I did something similar to attend a funeral, except kids were 14, 12 and 10 and we were 3.5 hours away. I notified our neighbors that we'd be gone so they knew to be on the lookout. I told DCs they weren't allowed to play outside (I didn't want anyone wrecking their bike) and logged into Door Dash on the 14 yo phone so they could order dinner, which could be dropped off so they didn't need to open the door. We always have the neighbors phone numbers listed in the kitchen for emergencies.

OP - you should teach the 8 yo how to unlock the 13 yo's phone, or set up Alexa to be able to call you. That way if anything happens to the 13 yo, the 8 yo can still call.
Anonymous
Anonymous wrote:
Anonymous wrote:Op here.

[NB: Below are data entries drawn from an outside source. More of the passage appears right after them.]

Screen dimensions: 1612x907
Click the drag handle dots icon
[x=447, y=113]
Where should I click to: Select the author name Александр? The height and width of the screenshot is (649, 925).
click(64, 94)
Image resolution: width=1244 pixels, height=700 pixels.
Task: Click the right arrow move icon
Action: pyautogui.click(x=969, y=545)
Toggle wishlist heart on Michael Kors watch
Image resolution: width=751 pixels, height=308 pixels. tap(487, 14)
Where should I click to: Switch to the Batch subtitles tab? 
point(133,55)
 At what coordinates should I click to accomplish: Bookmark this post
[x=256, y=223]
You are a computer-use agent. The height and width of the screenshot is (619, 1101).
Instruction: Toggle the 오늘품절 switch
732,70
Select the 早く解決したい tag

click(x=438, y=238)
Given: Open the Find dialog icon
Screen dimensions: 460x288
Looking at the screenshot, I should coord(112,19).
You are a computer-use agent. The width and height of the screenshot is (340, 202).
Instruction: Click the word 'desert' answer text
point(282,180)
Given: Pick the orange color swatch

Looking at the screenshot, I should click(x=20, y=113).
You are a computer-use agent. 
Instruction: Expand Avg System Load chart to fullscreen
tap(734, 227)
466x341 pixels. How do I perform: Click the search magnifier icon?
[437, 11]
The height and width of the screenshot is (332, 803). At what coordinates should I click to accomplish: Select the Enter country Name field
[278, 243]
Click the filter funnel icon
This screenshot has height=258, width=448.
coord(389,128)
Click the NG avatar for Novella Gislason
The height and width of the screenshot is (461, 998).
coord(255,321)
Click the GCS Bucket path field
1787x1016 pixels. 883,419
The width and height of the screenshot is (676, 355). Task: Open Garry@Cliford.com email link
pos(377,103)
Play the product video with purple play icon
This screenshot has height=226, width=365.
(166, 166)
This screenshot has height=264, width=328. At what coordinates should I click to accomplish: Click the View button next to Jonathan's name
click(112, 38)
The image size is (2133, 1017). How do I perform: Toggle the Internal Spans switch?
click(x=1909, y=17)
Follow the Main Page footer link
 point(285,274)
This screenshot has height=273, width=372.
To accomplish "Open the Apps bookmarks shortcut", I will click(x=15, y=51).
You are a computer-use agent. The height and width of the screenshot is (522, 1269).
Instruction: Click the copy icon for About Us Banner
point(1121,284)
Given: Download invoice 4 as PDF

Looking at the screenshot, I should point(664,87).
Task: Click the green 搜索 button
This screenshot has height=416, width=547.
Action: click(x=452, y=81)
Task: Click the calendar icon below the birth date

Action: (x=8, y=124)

To respond to a few questions, the siblings are G/B. Setting is a townhouse community. Various neighbors are out walking or walking their dogs 24/7 as you can imagine in close quarters. 13yo has a cell phone and 8yo is highly risk averse. This would be one occasion and the home does have an alarm system.

I recall being home alone as a teen too as some have shared. I was torn on a sitter or not. This would be approx 9am-3/4pm.


I did something similar to attend a funeral, except kids were 14, 12 and 10 and we were 3.5 hours away. I notified our neighbors that we'd be gone so they knew to be on the lookout. I told DCs they weren't allowed to play outside (I didn't want anyone wrecking their bike) and logged into Door Dash on the 14 yo phone so they could order dinner, which could be dropped off so they didn't need to open the door. We always have the neighbors phone numbers listed in the kitchen for emergencies.

OP - you should teach the 8 yo how to unlock the 13 yo's phone, or set up Alexa to be able to call you. That way if anything happens to the 13 yo, the 8 yo can still call.


As a parent of a 12 yo and a 9 yo, I think my 12 yo would be pretty upset if her sister could get into her device (and that could be used for ill by a mischievous sibling - imagine if your younger sibling could impersonate you to your friends back in the day!). Get the 9 yo a Gizmo Watch or something so they can text in an emergency.